* _Excerpted passage_
Start of Block

A secondary objective is to evaluate a radio transmitter harness design. No research had been studied upon radio tagging frogs that are less than 5 grams.  Therefore, once a gray tree frog has been captured, a transmitter will be attached to the frog by attaching a harness around its waist. My goal is to evaluate the transmitter harness design by monitoring its movements using telemetry.

Study Area

The study was conducted at a wooded wetland owned by Walter Braun and managed by Bernie Braun. The elevation of this area was approximately 1,680 ft. and in the township of Seward, New York. The 2.4 ac. wetland was located at 42° 40’ 24” N and 74° 37’ 49” W. The dominant overstory species along the wetland was the eastern hemlock (Tsuga canadensis). A few red maple (Acer rubrum) trees were on the edge of the wetland and some red oak (Quercus rubra) trees were located next to the hemlocks. Arrowwood (Viburnum dentatum) was the dominant mid-story species which was growing on the edge of the wetland. There were very few understory species growing under the hemlocks. The surrounding topography was mostly flat. During the spring and summer of 2003, local residents heard numerous gray tree frog calls at this particular wetland. Therefore, this wetland was an acceptable area to monitor gray tree frogs.




             Thirteen traps were constructed out of 1.5 in. internal diameter PVC pipes and were capped from the bottom. Traps were cut 2 ft. in length, and drain holes were drilled 10 in. from the bottom. Two holes were also drilled 2 in. from the top for attaching a string to the pipe so the trap could be hung. Six inches of water were in each trap to attract insects for the tree frogs to prey on. The traps were hung on trees that were 25 to 30 feet from the ground. Crew members, as well as myself, climbed up stable tree branches to hang the traps on to the trees branches. Authentic parachute rope was used to work as a pulley system so the traps could be easily accessed (Fig. 1.).

The sampling of gray tree frogs was carried out from 20 March- 1 May 2004. Sampling was conducted twice a week on non-consecutive days between 1200-1600 hours. Only a small number of trap nights were scheduled so that the tree frogs would be lured into the trap with minimal disturbances. The traps were placed on random trees on the wetland. Traps were placed on 3 red maple trees, and 10 eastern hemlock trees.

Once a frog has been found within the pipe, a small plastic bag was put over the open end of the trap. The frog was then dropped into the bag to identify its species. Once identified, the frog was then placed back inside the trap. Data of the location, weather condition, date and tree species were then recorded to identify the frequency of occurrence in the PVC pipes.

End of Block

* _Source information_
Start of Block

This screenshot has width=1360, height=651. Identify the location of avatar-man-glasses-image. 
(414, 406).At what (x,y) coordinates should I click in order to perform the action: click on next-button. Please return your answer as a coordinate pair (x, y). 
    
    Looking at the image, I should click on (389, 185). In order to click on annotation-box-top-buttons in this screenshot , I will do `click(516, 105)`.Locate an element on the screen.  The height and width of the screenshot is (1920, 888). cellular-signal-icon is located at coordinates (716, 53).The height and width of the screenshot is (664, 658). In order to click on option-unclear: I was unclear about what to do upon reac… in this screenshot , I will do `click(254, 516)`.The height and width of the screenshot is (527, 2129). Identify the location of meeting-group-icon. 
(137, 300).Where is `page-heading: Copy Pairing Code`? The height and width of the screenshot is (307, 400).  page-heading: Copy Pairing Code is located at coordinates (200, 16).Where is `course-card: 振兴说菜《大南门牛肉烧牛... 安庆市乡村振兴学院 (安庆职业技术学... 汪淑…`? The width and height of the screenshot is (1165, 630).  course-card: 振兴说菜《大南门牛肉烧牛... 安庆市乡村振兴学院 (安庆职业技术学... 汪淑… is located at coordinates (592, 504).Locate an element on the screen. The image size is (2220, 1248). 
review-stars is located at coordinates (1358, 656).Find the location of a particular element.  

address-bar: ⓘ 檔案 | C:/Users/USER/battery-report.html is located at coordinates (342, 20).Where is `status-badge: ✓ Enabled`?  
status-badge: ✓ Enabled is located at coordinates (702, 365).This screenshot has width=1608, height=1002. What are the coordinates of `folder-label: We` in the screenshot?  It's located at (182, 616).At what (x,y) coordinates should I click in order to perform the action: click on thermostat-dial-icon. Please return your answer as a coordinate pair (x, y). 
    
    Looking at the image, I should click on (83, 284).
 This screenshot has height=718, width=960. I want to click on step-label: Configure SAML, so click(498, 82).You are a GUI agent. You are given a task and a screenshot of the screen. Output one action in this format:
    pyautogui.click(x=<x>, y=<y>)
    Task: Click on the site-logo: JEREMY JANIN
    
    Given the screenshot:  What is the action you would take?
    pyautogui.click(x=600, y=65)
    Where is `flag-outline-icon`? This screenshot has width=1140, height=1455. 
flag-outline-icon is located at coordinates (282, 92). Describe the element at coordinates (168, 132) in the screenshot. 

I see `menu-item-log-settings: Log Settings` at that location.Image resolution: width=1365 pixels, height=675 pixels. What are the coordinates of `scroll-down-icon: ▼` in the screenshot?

End of Block

* _Task set_
• a. Reproduce verbatim the part of the tree frog study that begins at the words "Once a frog" and stops after the words "the PVC pipes.".
• b. In the tree frog study, restate the paragraph beginning "The sampling of gray tree frogs" as a concise bulleted list that keeps its main facts.
• c. According to the tree frog study, why was the wetland considered an acceptable area for monitoring gray tree frogs?

* _Answer set_
• a.
Once a frog has been found within the pipe, a small plastic bag was put over the open end of the trap. The frog was then dropped into the bag to identify its species. Once identified, the frog was then placed back inside the trap. Data of the location, weather condition, date and tree species were then recorded to identify the frequency of occurrence in the PVC pipes.

• b.
- Sampling period: 20 March–1 May 2004
- Schedule: twice a week on non-consecutive days, between 1200 and 1600 hours
- Only a small number of trap nights were scheduled, so that the frogs would be lured into the traps with minimal disturbance
- Placement: random trees on the wetland, 3 red maple and 10 eastern hemlock

• c. It was considered acceptable because local residents heard numerous gray tree frog calls at that wetland during the spring and summer of 2003.